If anyone is really bored, here are a bunch of pics of our last race. You will see that Farr, Henderson, Tartan, and lots others in there.

2010 Summerset Regatta | news-press.com | Southwest Florida Sports | The News-Press

Brian


----------



## Cruisingdad (Jul 21, 2006)

jch33n said:


> Thanks, Brian and Tommays,
> 
> I agree that I am trying to find one boat to do more than it is optimum for: I suspect that most of these boats are probably best for club races and short cruises (in and around Chesapeake Bay and Delmarva Peninsula for me). For now, I am considering a good racer (around-the-buoy and up and down the Bay) and seeing how far I can take it in terms of my racing and cruising skills with one of these racer/cruisers. At this point in my search, my main concern is the boat's ability to weather tough situations if I should encounter one and whether there are known problems common to a particular boat. In particular, I'd like to know what it takes to overcome the Farr 395 hull problem and if the typical fixes are adequate. Any information and thoughts on that would be appreciated.
> 
> ...


Given that, I would put the Henderson 30 on my very, very short list. Minimal investment and fast. You would be a competitor. You will notice it is a 30 foot boat, but she races with much larger boats. She is not as popular as some of the others, but that might pay to your advantage. Issues will be on the distance races where waterline kicks in. But on a buoy race, that shorter and more nimble boat may take the marks.

Just some thoughts.

Brian


----------



## blt2ski (May 5, 2005)

Brian,

You have some points re the Henderson. There are a few here in PugetSOund too. WHile quicker than my 30' Jeanneau, at a race last weekend and March, I was able to keep up and sometimes out do some upwards of 38-44' boats on short legs, but when the legs got into the 2-3+ mile range, WL took over. I had no problems last spring as did a Cat30 with the 2 40+foot Catalina's on shorter leg courses, usually not only beating them handily on handicap, usually boat for boat. BUT, both the C30 and I had our race crews, not sure the bigger cats had a race crew per say.

Marty


----------



## jch33n (Oct 20, 2010)

tommays said:


> The J/109s had a keel issuse in the early hulls that and who payed Jboats or TPI or the owner


I did some looking around and found that there are some builder supplied repair kits to be installed, evidently at the builder's expense. It is sort of a recall.


----------



## paulk (Jun 2, 2000)

The J120 at our club raced to Bermuda for, I think, it's fifth time this past June. That would seem to indicate pretty solid construction. Her results also indicate a fast boat; they win a good bit of silver most seasons 

The kind of sailing you describe wanting to do is one of the reasons J/109's are popular. I crewed on one at Block Island Race Week in June, and the owner cruised there again with his wife at the end of July. There are three at our club now, after one member replaced his J/92 with one. J/boat construction seems to be pretty good overall. Older is also a possible way to go. Our '81 J/36 is still holding up well, and holding our own against the newer boats. We got a third and a second in series racing this summer, in a fleet that includes the aforementioned J/109's, a J/105, a Beneteau 36.7, some C&C's and an SC37. We're thinking a new set of sails (our main is 8 years old) may help bump us up a notch.


----------



## timeandtide (Oct 23, 2010)

I've raced inshore and offshore on J109s, J120s and Farr395s over past 4 years so have a fairly good feel for each. Firstly all are good boats so I don't think you can go wrong. They are however not like for like comparisons. The J109 is great for a couple since it is less powerful. It will be cheaper to maintain (sails & berthing) and probably newer. Being smaller it does not have the room of the bigger boats for cruising or crew accomm if you plan to race offshore.

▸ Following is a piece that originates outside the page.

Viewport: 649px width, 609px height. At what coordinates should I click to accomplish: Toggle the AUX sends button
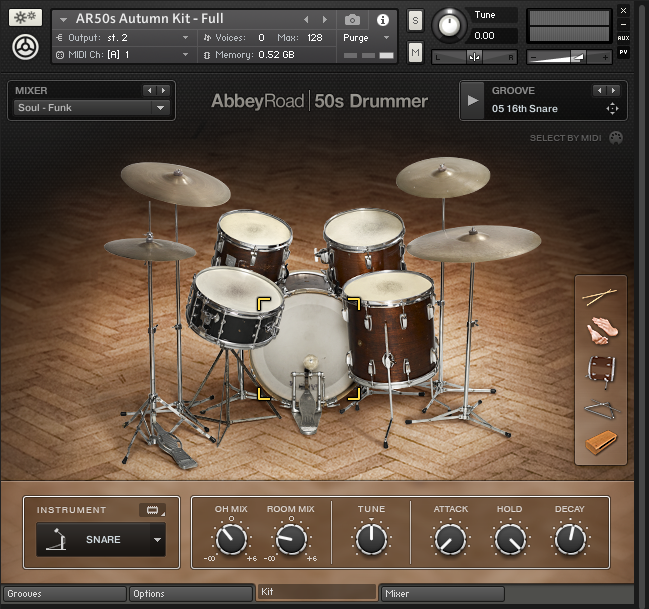tap(623, 38)
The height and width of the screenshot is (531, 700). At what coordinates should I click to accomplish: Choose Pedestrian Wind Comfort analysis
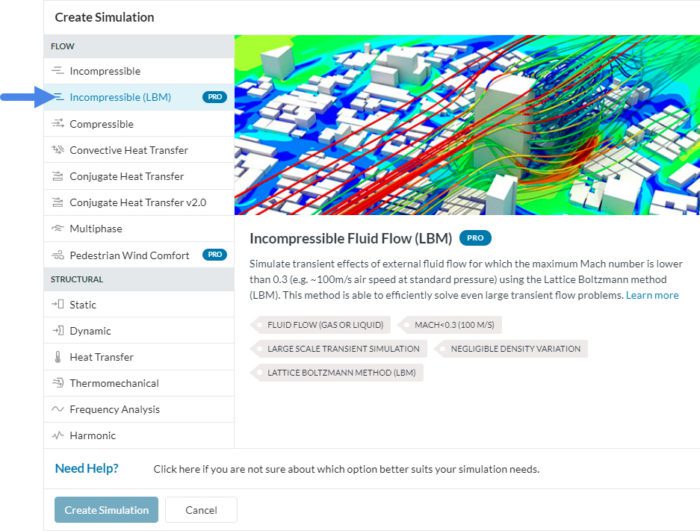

The J120 is very popular so you won't have diffculty finding advice/benchmarks on how best to set yourself up. It's solid and fast upwind and down. Being bigger than the J109 you'll also feel more comfortable in less than ideal conditions and of course get their faster.
The Farr395 is less popular due to something like only 40 or so being built. I prefer the interior to the J120 but this is personal. It is lighter yet carries more sail upwind than a J120. If you plan to race you will be seeing more King 40s, J133s, X41s etc than J120s in your division.

For a given race crew the Farr395 will be faster than a J120 will be faster than a J109. If you have a full crew and want to push hard - go with the Farr395 it hauls on the course but is comfortable for the BBQ afterwards. If you want to cruise/race shorthanded I'd say J109. A bit of both with a mixed crew the J120 sits nicely in between.

Re: build quality. I've not seen anything of lingering major concern on any of them. Yep there were some problems - they were addressed but perhaps just as importantly the problem was admitted and warnings issues. Better the devil you know.

As I said earlier - all good boats an you'd be a proud owner of any of them.

My vote given I like to race first and cruise second. I like to go offshore. I usually race in a crew of 7 or 8 but sometimes we get 12. I like to finish sooner so I can get a good berth and get home sooner. In a blow I like to be on a bigger faster boat - to get home sooner, stay drier and feel safer. I like a boat that sleeps 10 if it really has to. I like to hit 20kts (but not for too long). So for me I'd chose the Farr395.


----------



## PCP (Dec 1, 2004)

This one could be an option: Very good racing results in Europe. It is an offshore boat with a great cruising interior:

2006 Salona Yachts Salona 37 Sail Boat For Sale - www.pnb.yachtworld.com

Regards

Paulo


----------



## puddinlegs (Jul 5, 2006)

blt2ski said:


> THe J's IMHO would be the better offshore boat. There are a few local ones that have done the Vic-Maui. THere is a local ie salish sea/puget/sound 109 on its way around the globe. I believe there is a blog clickable on the local -boat dealers web site.
> 
> We also have a F395 local. Very pretty boat. and fast! It would be on a short list for me if I was looking for a 40' boat. THere are also some Farr 39's local, different creature than the 395. More like a M32 on steroids. The 395 is more like a J120 but with a few less interior niceties.
> 
> ...


A Tartan 4100 will be much slower than all the boats the OP mentioned...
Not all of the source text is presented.